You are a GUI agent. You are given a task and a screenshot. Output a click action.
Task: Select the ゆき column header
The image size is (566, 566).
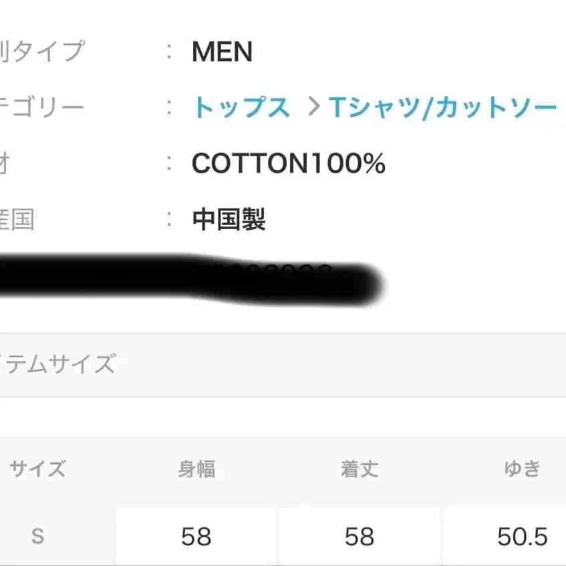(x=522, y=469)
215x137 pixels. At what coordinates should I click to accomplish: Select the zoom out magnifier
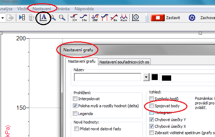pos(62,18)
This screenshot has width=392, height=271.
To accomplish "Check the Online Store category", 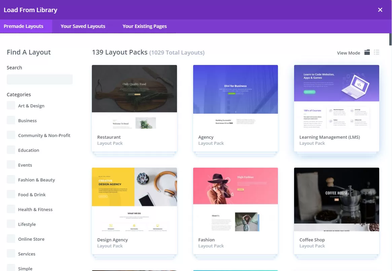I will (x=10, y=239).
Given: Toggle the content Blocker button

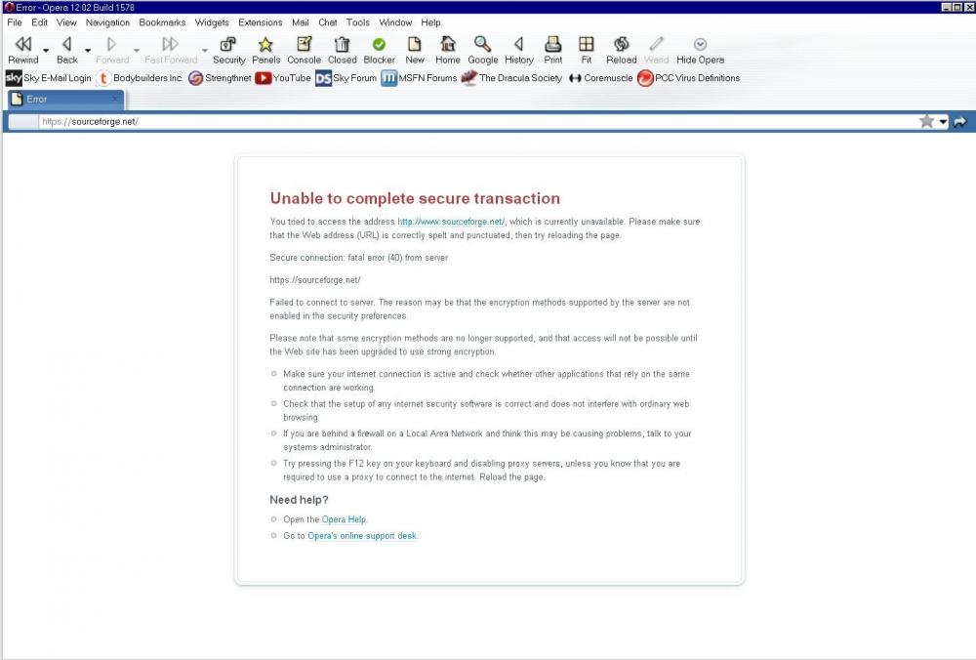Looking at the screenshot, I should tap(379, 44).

Task
Pull out every line of the entries above that contains the word "Select", matching case exactly.

Output for this task
Task: Select the ゆき column header
215x137 pixels. At what coordinates should I click to accomplish: Select the zoom out magnifier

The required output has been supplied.